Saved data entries
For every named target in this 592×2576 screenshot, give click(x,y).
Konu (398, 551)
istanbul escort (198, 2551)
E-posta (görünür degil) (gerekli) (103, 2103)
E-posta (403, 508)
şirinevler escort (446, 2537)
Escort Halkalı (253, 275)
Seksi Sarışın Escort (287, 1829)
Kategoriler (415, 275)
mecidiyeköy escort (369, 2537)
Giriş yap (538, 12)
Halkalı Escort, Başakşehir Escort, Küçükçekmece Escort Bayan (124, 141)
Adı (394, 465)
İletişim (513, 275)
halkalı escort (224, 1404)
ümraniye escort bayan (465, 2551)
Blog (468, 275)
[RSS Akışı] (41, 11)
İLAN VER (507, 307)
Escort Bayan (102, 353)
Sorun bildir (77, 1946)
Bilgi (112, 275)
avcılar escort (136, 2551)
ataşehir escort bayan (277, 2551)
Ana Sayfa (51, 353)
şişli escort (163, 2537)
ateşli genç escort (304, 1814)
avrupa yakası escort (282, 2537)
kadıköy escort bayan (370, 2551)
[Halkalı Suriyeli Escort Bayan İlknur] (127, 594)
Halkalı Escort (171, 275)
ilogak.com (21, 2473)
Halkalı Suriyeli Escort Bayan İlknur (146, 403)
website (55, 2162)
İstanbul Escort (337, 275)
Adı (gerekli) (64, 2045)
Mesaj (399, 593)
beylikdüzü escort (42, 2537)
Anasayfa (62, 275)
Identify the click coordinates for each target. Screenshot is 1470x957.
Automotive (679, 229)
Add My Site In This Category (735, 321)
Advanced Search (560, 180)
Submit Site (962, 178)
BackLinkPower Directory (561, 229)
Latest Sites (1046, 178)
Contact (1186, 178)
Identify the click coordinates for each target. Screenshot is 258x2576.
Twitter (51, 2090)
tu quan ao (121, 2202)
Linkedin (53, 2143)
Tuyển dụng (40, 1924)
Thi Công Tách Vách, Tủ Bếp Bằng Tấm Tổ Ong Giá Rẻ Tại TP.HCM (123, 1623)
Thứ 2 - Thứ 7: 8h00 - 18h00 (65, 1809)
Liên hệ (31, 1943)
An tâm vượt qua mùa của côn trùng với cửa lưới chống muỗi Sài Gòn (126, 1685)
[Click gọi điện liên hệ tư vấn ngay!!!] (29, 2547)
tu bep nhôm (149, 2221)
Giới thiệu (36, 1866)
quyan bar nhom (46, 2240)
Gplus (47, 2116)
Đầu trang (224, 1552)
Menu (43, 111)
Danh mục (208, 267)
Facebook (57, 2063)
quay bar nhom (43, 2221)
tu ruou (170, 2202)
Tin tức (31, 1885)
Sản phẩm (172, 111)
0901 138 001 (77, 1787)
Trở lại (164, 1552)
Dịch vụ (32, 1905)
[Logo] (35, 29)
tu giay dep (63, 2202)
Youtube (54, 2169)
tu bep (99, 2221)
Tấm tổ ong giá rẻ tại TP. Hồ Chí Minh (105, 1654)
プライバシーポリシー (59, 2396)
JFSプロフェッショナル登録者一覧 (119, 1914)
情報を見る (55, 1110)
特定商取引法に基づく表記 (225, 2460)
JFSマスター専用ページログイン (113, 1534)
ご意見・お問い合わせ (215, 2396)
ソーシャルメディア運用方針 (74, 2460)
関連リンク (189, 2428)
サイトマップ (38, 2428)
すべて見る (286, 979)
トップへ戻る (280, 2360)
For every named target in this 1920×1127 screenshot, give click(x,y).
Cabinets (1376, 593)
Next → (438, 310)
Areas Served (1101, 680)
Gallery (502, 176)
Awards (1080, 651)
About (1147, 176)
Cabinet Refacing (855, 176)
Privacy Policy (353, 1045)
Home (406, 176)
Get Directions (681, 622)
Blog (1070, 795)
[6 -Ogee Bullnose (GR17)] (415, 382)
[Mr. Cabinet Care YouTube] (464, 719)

◆ **Task brief**: Respond with the exact lines running from the one that contains "Cabinet Refacing (855, 176)" through the last line of the data above, and no other lines.

◆ **Result of the task**:
Cabinet Refacing (855, 176)
Privacy Policy (353, 1045)
Home (406, 176)
Get Directions (681, 622)
Blog (1070, 795)
[6 -Ogee Bullnose (GR17)] (415, 382)
[Mr. Cabinet Care YouTube] (464, 719)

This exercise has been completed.